Entries on where items appear
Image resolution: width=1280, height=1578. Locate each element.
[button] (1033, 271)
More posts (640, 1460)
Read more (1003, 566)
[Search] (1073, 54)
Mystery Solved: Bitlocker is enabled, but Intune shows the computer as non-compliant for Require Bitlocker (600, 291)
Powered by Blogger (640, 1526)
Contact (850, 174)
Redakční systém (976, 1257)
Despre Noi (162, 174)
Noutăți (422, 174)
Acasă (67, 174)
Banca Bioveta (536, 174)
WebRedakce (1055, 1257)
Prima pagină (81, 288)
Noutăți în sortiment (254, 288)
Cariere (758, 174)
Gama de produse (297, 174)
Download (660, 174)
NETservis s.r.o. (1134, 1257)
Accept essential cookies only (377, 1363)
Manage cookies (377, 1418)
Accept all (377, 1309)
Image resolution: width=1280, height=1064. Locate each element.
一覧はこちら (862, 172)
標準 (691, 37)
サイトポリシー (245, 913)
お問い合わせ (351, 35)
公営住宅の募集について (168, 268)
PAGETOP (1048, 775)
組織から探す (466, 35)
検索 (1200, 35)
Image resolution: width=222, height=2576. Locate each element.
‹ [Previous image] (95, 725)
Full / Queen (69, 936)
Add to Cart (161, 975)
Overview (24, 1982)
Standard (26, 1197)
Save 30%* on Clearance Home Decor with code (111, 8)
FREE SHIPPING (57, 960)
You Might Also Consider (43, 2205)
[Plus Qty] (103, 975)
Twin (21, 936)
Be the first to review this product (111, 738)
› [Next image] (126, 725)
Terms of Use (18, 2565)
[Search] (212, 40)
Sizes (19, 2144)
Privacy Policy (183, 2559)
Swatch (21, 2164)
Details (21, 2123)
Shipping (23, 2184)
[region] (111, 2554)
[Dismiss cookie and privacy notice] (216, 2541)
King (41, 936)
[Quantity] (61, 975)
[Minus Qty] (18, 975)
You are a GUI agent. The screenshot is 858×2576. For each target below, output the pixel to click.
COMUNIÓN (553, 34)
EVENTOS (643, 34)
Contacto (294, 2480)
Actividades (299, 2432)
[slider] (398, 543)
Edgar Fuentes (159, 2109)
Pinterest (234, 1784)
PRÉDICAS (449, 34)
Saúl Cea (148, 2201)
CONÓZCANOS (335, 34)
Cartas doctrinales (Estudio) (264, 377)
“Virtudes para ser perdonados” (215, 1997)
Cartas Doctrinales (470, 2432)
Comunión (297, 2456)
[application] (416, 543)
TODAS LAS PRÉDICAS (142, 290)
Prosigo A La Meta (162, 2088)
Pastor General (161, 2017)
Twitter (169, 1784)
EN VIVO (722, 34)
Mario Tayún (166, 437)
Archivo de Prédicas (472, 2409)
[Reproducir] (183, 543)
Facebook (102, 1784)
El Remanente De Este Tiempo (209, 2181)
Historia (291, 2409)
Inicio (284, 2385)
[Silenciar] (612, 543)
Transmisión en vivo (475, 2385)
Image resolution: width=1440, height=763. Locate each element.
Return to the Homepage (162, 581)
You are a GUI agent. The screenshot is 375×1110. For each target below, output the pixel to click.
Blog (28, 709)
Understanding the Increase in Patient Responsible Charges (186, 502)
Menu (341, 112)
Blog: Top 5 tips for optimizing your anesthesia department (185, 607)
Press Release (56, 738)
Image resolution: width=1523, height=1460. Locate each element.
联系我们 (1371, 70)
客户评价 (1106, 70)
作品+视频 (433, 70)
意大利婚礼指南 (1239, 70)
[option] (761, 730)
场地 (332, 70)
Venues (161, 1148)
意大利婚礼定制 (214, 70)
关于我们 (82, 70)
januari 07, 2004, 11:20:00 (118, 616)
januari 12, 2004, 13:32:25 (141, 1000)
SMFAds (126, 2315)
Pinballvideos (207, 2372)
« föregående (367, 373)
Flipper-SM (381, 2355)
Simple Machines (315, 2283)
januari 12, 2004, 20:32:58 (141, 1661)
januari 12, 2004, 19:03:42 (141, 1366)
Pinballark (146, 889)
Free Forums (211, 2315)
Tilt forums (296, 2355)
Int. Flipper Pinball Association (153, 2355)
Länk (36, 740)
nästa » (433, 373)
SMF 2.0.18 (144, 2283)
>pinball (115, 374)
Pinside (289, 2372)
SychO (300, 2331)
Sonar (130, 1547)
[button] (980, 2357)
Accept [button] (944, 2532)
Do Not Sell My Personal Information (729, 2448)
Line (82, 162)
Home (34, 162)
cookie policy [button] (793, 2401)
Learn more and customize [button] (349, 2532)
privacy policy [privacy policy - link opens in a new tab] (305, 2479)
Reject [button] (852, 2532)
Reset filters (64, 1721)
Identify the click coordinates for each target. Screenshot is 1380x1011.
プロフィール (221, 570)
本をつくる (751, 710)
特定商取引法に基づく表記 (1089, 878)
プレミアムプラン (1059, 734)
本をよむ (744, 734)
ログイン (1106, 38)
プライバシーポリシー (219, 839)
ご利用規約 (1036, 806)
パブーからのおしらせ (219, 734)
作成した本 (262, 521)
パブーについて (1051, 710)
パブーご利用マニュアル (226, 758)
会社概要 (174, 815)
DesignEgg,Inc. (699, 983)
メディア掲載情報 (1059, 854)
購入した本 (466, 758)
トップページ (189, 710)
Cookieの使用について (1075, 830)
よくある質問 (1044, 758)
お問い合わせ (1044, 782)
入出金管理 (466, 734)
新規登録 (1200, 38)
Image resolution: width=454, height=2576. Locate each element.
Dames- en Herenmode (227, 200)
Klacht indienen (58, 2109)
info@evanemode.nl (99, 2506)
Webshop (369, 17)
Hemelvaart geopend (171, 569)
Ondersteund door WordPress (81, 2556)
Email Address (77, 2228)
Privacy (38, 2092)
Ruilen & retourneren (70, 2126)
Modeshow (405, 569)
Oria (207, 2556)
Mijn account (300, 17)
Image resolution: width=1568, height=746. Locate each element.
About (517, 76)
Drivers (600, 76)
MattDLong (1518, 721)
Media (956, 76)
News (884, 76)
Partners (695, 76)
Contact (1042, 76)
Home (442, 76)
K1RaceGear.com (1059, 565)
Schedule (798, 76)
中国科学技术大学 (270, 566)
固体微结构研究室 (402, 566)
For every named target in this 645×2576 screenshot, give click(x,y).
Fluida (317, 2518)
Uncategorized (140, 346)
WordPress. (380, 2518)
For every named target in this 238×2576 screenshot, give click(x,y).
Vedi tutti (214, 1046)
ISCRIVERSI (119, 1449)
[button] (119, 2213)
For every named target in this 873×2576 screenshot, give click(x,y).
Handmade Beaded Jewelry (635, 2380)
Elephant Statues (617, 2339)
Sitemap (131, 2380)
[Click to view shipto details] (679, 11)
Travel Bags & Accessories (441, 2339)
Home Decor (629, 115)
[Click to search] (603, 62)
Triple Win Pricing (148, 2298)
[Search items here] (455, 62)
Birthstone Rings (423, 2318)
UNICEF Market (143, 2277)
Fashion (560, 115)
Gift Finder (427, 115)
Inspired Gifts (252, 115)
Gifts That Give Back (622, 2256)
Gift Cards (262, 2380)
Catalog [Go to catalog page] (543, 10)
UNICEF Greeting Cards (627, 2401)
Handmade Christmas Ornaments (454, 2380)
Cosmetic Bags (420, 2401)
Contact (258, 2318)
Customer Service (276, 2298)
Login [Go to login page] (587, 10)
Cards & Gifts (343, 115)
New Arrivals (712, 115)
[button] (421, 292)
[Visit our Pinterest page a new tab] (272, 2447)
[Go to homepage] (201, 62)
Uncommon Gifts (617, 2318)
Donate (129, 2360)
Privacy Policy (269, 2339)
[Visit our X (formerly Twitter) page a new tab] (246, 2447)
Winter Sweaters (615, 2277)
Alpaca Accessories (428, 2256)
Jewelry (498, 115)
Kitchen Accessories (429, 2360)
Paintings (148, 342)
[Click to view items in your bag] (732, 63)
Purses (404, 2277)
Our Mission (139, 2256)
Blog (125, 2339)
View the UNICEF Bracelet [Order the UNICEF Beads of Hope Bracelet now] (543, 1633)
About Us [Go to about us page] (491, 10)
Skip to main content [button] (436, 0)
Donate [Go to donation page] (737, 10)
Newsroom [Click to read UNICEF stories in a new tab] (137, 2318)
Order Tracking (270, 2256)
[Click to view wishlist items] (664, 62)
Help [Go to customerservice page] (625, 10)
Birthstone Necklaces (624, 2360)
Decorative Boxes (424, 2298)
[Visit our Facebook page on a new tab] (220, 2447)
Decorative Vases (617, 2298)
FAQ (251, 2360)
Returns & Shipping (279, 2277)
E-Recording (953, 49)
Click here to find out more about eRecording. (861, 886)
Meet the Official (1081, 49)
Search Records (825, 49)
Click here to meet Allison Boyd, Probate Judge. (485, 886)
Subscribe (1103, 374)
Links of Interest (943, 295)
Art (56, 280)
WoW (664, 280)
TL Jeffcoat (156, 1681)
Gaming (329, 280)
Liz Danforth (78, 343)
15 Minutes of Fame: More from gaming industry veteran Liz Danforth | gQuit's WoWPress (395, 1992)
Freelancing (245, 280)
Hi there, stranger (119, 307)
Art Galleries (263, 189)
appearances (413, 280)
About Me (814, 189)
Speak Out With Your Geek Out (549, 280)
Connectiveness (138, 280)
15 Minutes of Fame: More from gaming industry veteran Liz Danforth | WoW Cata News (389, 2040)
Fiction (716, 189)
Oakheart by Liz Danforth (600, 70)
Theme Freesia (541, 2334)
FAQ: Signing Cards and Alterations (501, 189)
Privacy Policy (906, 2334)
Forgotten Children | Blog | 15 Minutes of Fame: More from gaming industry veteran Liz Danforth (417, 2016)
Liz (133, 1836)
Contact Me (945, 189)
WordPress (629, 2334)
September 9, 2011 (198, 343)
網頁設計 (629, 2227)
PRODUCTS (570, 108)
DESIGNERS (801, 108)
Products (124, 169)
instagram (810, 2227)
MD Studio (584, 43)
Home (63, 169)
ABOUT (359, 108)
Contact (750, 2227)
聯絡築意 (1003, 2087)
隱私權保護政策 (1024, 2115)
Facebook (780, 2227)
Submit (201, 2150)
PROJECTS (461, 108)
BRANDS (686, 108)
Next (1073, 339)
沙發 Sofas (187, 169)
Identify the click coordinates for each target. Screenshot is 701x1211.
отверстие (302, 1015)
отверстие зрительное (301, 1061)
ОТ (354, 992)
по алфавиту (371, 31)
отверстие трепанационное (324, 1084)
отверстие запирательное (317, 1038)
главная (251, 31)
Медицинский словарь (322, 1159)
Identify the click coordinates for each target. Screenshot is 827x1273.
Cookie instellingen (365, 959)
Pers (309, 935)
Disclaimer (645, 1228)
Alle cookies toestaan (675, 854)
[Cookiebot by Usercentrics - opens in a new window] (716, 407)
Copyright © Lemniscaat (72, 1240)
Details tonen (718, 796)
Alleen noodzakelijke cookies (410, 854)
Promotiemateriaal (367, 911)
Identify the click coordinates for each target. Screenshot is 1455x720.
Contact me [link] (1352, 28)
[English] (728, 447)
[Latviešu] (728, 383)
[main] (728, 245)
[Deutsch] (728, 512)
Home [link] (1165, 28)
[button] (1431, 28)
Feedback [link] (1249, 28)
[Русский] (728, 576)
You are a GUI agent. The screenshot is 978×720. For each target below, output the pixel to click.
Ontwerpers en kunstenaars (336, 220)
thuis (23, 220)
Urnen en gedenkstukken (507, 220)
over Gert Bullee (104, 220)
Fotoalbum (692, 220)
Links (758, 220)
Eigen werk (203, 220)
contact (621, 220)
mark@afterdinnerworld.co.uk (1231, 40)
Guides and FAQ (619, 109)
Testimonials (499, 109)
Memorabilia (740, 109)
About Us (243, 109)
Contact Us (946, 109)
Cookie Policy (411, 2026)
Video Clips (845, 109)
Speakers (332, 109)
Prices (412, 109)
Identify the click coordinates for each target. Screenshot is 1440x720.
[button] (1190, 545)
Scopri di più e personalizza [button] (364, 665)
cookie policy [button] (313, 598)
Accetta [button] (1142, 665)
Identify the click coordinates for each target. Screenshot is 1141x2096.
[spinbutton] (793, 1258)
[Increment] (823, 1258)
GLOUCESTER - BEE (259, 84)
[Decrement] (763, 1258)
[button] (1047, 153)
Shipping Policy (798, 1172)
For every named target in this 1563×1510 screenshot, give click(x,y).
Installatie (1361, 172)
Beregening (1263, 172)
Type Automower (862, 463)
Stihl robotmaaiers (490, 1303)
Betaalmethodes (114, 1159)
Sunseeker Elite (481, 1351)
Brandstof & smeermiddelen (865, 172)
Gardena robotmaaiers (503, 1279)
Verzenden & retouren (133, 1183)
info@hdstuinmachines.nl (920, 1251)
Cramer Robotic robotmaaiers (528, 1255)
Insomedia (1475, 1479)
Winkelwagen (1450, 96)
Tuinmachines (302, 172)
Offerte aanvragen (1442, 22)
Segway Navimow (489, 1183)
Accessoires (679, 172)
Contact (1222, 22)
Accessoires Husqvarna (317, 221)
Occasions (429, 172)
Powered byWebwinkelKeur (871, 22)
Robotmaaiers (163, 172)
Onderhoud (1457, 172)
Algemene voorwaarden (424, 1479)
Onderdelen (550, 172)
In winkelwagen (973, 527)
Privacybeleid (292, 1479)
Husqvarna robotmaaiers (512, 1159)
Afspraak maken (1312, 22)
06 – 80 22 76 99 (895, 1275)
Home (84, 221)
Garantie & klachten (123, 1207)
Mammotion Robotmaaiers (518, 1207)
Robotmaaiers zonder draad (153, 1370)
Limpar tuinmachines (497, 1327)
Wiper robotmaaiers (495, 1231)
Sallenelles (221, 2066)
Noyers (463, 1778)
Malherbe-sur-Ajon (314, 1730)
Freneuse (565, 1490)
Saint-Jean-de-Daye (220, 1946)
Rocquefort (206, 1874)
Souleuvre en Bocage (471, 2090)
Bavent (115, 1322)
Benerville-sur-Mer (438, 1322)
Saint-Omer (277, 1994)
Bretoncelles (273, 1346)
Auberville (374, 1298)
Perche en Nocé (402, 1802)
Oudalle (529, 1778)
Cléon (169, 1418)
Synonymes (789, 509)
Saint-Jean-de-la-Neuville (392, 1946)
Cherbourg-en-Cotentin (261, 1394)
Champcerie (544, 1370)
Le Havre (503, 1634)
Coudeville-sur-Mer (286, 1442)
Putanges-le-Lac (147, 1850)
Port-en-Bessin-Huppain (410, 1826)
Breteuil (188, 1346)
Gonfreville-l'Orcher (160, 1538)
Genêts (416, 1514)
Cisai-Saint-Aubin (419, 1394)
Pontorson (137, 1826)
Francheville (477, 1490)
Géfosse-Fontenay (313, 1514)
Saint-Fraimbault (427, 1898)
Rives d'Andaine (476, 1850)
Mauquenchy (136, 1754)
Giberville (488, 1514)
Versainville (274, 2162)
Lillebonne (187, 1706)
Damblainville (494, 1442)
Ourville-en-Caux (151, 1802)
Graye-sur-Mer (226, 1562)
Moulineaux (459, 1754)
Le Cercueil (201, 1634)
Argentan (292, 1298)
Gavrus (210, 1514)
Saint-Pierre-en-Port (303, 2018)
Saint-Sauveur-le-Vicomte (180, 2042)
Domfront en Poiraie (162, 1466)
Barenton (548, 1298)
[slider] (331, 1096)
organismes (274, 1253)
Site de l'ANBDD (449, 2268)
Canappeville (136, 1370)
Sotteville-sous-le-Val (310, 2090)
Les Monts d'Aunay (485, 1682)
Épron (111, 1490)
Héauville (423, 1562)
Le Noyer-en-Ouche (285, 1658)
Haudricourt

- DIRECTIVE:
Reproduce word for word the entries starting with the line containing "Francheville (477, 1490)" and going on through the line containing "Ourville-en-Caux (151, 1802)", with both of those lines included.

- OUTPUT OF THE EXERCISE:
Francheville (477, 1490)
Géfosse-Fontenay (313, 1514)
Saint-Fraimbault (427, 1898)
Rives d'Andaine (476, 1850)
Mauquenchy (136, 1754)
Giberville (488, 1514)
Versainville (274, 2162)
Lillebonne (187, 1706)
Damblainville (494, 1442)
Ourville-en-Caux (151, 1802)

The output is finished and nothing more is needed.